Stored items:
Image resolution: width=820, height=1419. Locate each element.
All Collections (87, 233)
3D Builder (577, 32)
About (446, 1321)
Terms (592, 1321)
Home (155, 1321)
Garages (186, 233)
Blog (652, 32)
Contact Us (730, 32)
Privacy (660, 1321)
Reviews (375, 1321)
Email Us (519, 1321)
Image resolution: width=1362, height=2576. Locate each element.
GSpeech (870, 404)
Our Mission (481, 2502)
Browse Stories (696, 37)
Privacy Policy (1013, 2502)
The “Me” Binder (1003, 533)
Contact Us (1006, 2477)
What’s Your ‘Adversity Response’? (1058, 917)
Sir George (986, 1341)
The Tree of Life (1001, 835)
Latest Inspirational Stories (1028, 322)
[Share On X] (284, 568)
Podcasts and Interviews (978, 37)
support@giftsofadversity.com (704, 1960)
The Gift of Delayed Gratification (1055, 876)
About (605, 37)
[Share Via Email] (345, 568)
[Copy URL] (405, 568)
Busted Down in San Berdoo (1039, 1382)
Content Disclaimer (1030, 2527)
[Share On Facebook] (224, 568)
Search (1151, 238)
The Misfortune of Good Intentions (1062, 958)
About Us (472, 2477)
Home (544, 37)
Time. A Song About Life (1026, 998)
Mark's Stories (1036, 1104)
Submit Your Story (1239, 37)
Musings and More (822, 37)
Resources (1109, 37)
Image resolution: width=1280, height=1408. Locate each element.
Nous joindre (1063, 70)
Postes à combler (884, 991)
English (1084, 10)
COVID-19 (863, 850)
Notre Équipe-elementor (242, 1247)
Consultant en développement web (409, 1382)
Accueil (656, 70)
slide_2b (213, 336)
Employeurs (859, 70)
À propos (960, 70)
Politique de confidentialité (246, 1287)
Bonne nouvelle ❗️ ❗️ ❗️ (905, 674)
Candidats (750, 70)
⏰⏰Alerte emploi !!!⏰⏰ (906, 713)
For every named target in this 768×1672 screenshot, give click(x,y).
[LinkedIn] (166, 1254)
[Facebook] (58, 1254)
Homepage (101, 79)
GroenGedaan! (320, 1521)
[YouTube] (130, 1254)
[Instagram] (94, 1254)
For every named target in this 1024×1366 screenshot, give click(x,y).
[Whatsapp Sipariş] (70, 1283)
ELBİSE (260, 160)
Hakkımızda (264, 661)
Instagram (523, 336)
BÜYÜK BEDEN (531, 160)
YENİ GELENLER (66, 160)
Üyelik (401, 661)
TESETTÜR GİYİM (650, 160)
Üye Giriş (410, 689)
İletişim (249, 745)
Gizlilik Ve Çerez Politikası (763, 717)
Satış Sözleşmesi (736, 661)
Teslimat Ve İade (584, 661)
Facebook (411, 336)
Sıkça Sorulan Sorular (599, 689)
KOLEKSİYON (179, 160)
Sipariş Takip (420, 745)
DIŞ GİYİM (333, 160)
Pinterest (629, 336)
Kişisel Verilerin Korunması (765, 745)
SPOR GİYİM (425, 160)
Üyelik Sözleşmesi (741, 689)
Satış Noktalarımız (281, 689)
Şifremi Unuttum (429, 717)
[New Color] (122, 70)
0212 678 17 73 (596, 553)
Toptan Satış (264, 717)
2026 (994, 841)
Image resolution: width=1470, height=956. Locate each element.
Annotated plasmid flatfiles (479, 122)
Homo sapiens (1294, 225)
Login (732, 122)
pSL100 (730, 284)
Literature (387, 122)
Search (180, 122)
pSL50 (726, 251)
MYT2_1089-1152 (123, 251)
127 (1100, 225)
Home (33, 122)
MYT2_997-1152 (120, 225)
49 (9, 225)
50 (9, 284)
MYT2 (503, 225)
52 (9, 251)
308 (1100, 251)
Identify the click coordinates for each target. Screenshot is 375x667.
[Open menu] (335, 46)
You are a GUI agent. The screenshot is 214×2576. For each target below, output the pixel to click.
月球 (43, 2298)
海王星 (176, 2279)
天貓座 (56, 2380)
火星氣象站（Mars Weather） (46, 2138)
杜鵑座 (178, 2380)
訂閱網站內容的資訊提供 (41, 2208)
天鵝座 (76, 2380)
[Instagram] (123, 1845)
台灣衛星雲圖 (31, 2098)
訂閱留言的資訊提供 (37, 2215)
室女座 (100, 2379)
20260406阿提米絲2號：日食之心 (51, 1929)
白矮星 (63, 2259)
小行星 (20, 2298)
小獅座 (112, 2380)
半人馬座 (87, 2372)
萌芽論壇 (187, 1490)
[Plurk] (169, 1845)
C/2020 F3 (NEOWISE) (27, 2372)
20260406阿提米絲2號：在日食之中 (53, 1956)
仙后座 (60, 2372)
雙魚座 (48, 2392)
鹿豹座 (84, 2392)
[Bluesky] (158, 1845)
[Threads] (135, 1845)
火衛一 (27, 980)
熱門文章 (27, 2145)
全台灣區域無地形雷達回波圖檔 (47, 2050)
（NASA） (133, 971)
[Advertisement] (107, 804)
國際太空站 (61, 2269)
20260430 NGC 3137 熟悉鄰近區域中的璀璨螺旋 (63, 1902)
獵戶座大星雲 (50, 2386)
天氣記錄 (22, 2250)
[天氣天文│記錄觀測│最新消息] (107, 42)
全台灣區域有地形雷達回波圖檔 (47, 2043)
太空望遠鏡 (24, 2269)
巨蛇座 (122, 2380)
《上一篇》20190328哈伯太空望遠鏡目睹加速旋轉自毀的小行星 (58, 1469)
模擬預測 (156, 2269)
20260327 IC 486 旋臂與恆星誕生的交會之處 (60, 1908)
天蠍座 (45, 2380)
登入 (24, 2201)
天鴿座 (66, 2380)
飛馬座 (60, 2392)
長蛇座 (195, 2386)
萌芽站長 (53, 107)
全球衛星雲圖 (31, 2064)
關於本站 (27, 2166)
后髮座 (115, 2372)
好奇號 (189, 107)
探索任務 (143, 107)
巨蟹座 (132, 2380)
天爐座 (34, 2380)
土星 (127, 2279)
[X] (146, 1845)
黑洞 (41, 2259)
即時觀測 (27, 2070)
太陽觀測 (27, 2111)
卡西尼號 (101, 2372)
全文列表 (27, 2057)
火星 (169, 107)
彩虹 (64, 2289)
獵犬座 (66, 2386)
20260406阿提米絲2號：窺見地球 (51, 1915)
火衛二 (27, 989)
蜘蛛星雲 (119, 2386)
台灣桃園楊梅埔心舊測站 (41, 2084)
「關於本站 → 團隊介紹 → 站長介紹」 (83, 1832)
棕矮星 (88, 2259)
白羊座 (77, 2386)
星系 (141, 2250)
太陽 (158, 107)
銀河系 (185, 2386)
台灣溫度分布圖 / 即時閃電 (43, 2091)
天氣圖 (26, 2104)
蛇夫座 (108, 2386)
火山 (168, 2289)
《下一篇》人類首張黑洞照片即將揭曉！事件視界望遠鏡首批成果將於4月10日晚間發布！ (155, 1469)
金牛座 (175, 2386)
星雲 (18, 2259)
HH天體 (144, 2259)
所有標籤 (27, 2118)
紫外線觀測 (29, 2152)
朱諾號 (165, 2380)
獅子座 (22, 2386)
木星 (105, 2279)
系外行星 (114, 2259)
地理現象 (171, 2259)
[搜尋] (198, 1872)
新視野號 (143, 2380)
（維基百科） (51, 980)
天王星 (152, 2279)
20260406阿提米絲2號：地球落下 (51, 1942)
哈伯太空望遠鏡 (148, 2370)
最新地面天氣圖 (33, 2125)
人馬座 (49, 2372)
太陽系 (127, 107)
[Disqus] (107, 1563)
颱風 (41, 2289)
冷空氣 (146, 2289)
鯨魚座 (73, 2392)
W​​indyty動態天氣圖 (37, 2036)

• Activity: Please write out, exactly as they appear above, only the lines in the stretch from the line with "Bonne nouvelle ❗️ ❗️ ❗️ (905, 674)" through the line with "天氣記錄 (22, 2250)".

• Written solution:
Bonne nouvelle ❗️ ❗️ ❗️ (905, 674)
Candidats (750, 70)
⏰⏰Alerte emploi !!!⏰⏰ (906, 713)
For every named target in this 768×1672 screenshot, give click(x,y).
[LinkedIn] (166, 1254)
[Facebook] (58, 1254)
Homepage (101, 79)
GroenGedaan! (320, 1521)
[YouTube] (130, 1254)
[Instagram] (94, 1254)
For every named target in this 1024×1366 screenshot, give click(x,y).
[Whatsapp Sipariş] (70, 1283)
ELBİSE (260, 160)
Hakkımızda (264, 661)
Instagram (523, 336)
BÜYÜK BEDEN (531, 160)
YENİ GELENLER (66, 160)
Üyelik (401, 661)
TESETTÜR GİYİM (650, 160)
Üye Giriş (410, 689)
İletişim (249, 745)
Gizlilik Ve Çerez Politikası (763, 717)
Satış Sözleşmesi (736, 661)
Teslimat Ve İade (584, 661)
Facebook (411, 336)
Sıkça Sorulan Sorular (599, 689)
KOLEKSİYON (179, 160)
Sipariş Takip (420, 745)
DIŞ GİYİM (333, 160)
Pinterest (629, 336)
Kişisel Verilerin Korunması (765, 745)
SPOR GİYİM (425, 160)
Üyelik Sözleşmesi (741, 689)
Satış Noktalarımız (281, 689)
Şifremi Unuttum (429, 717)
[New Color] (122, 70)
0212 678 17 73 (596, 553)
Toptan Satış (264, 717)
2026 (994, 841)
Image resolution: width=1470, height=956. Locate each element.
Annotated plasmid flatfiles (479, 122)
Homo sapiens (1294, 225)
Login (732, 122)
pSL100 (730, 284)
Literature (387, 122)
Search (180, 122)
pSL50 (726, 251)
MYT2_1089-1152 (123, 251)
127 (1100, 225)
Home (33, 122)
MYT2_997-1152 (120, 225)
49 (9, 225)
50 (9, 284)
MYT2 (503, 225)
52 (9, 251)
308 (1100, 251)
Identify the click coordinates for each target. Screenshot is 375x667.
[Open menu] (335, 46)
You are a GUI agent. The screenshot is 214×2576. For each target below, output the pixel to click.
月球 (43, 2298)
海王星 (176, 2279)
天貓座 (56, 2380)
火星氣象站（Mars Weather） (46, 2138)
杜鵑座 (178, 2380)
訂閱網站內容的資訊提供 (41, 2208)
天鵝座 (76, 2380)
[Instagram] (123, 1845)
台灣衛星雲圖 (31, 2098)
訂閱留言的資訊提供 (37, 2215)
室女座 (100, 2379)
20260406阿提米絲2號：日食之心 (51, 1929)
白矮星 (63, 2259)
小行星 (20, 2298)
小獅座 (112, 2380)
半人馬座 (87, 2372)
萌芽論壇 (187, 1490)
[Plurk] (169, 1845)
C/2020 F3 (NEOWISE) (27, 2372)
20260406阿提米絲2號：在日食之中 (53, 1956)
仙后座 (60, 2372)
雙魚座 (48, 2392)
鹿豹座 (84, 2392)
[Bluesky] (158, 1845)
[Threads] (135, 1845)
火衛一 (27, 980)
熱門文章 (27, 2145)
全台灣區域無地形雷達回波圖檔 (47, 2050)
（NASA） (133, 971)
[Advertisement] (107, 804)
國際太空站 (61, 2269)
20260430 NGC 3137 熟悉鄰近區域中的璀璨螺旋 (63, 1902)
獵戶座大星雲 (50, 2386)
天氣記錄 (22, 2250)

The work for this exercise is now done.